I've worn glasses for a number of years, but I've never felt so comfortable with them since I went to frameless. I've got a pair similar to *these*, which I got from a "proper" optician. They're titanium flexible arms, so no hinges. Weird-shaped case, but so what?

They grip well enough that they won't come off even when you're hanging upside down (DAMHIKT!), but so light that you don't know you're wearing them. I wear mine all the time and when removing them at night I don't have the characteristic marks on either side of the bridge of my nose that I used to get with hinged frames.

They also have a clip-on sunglass accessory, worth every penny. Sometimes, especially when tired, I've wondered where I put my specs, only to find I'm *wearing *them - that's how unobtrusive they are.

The slight disadvantage is in cleaning them - you must only hold them by the bridge, or you risk straining the connection between the lenses - but I've never found this to be a problem.

Ray.


----------



## Tarkin (30 Jun 2006)

Roger, I think you may have missed my point (possibly...). There is nothing worng (in theory) with gettign a pair of glasses from an optition, and then immediatley using the same prescription get a spare pair on line. In fact, many optitions have spotted this and offer second pairs free or at reduced rates. What is to be discouraged is getting a replacment pair several years down the line using a prescription which is several years old. Also, most optitions will fix glasses bought from them for a nominal, and sometimes non-existant fee depending on where you go and what you've done to them... :lol: 



> Have you seen an optician's payslip?


Yes I have....SWMBO is an optition, and they do, eventually, earn quite a bit I grant you. But I fail to see how they have a monopoly, there are many, many optitipns, all compeating....thats not a monopoly. 

Alf, you can have a test and get a prtescription and then walk away, but that is a bit unfair. It costs an optitions money to test your eyes, quite alot actually, and if you then walk away without buying glasses, you are effectivley making them pay for your eye test.


----------



## Paul Chapman (30 Jun 2006)

Argee":19bqazwm said:


> They also have a clip-on sunglass accessory, worth every penny.



Mine are Silhouette, like Ray's. The clip-on sunglasses are really good. They clip onto the bridge and therefore cannot damage the lenses, and are very light and, like the glasses themselves, you don't know you are wearing them 8) 8) 

Paul


----------



## The Restorer (30 Jun 2006)

Thanks for all of the replies.

I've booked myself an appointment for an eye test with Specsavers and have tried a few of their rimless titanium flex arms, they are so light and comfy and thats before they've been set up for best fit!

Thanks again.


----------



## ike (30 Jun 2006)

Specsavers eye test might be fine.

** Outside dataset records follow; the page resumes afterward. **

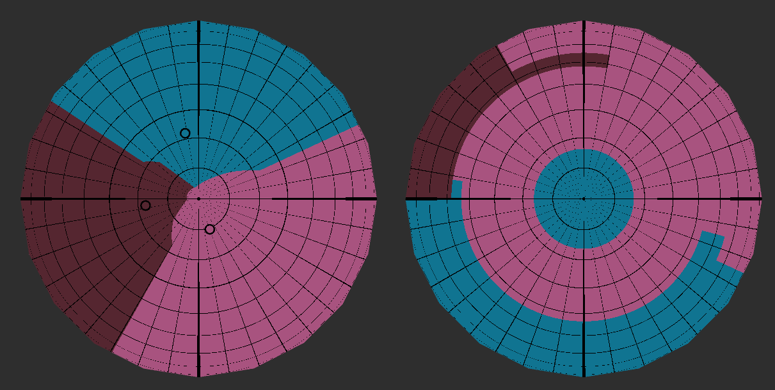Select the thin dark maroon arc strip atop right disc
The height and width of the screenshot is (390, 775).
point(557,61)
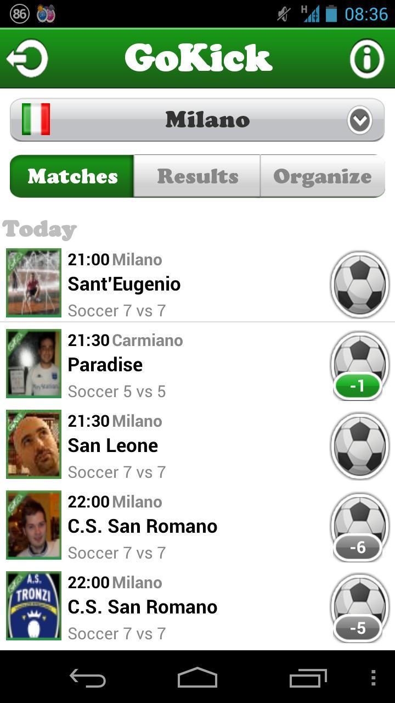
Task: Tap soccer ball icon for Sant'Eugenio match
Action: pos(360,284)
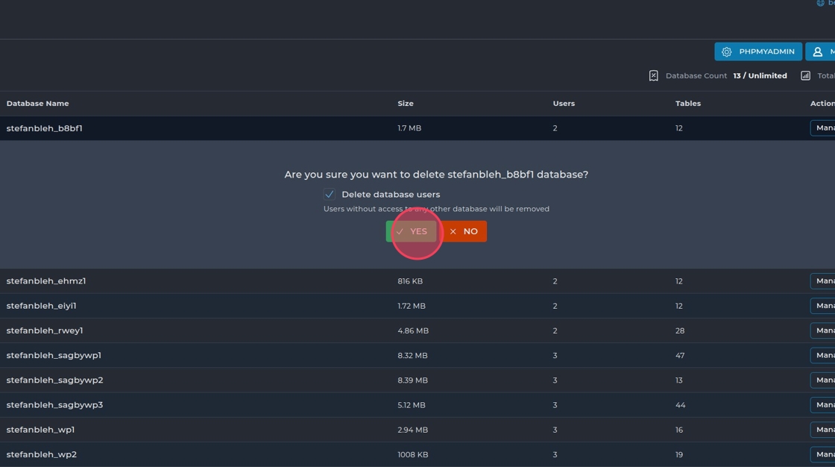Sort by the Size column header
This screenshot has width=835, height=467.
tap(406, 104)
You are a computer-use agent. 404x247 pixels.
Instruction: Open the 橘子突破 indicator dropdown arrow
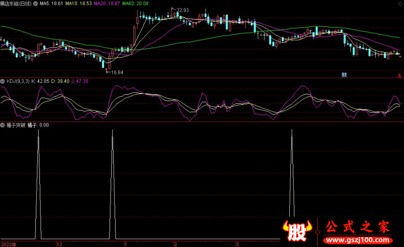(3, 125)
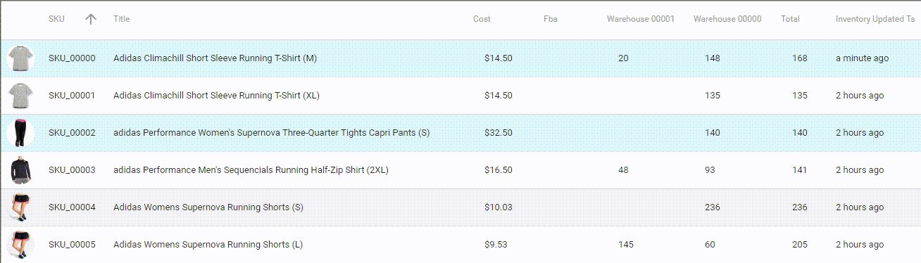Screen dimensions: 921x263
Task: Select the Climachill T-Shirt (M) title
Action: [x=215, y=58]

For anyone getting normal framed specs, I wouldn't buy their glasses again after two duff lots. A number of friends also had similar experience with poor quality glasses, specifically be prepared for lenses to fall out.


----------



## RogerM (30 Jun 2006)

Tarkin":2sc3s66o said:


> Roger, I think you may have missed my point (possibly...).



I don't think so - your point about not relying on a prescription several years old is well made, and one with which I fully agree. And your SWMBO is in an exceptionally well informed position to discourage indiscriminate buying online. Clearly there are cases where specialist requirements would make it very unwise to buy online, and a fully qualified optician will be able to use their professional expertise to ensure you get precisley the right specs, and they fit as required. e.g. I understand prismatic lenses are critical in the way they are set up and should not be bought online.

My point is that for those of us with a simple, and non-extreme, short or long sighted condition, and who just need a simple prescription should be able to buy online without ill effect, and with considerable savings. 



> > Have you seen an optician's payslip?
> 
> 
> Yes I have....SWMBO is an optition, and they do, eventually, earn quite a bit I grant you. But I fail to see how they have a monopoly, there are many, many optitipns, all compeating....thats not a monopoly.



Just to clarify, I did not intend to imply that the substantial earnings of a fully qualified optician are not fully deserved - just that sometimes a simple set of specs to correct a simple condition may not require the services of a fully qualified optician throughout, in the same way that I may buy a packet of lemsip from the chemist when I have a cold rather than go to the doctor.

I hope that clarifies the thrust of my previous posts - just trying to add a different perspective to the debate.


----------



## jaymar (30 Jun 2006)

Tarkin
There is no reason why one can't have an eye test with a qualified optician then use the prescription elsewhere. I have no experience of one line specs but I am considering an extra pair just to use at the computer as my reading glasses mean I have to lean towards the screen.


----------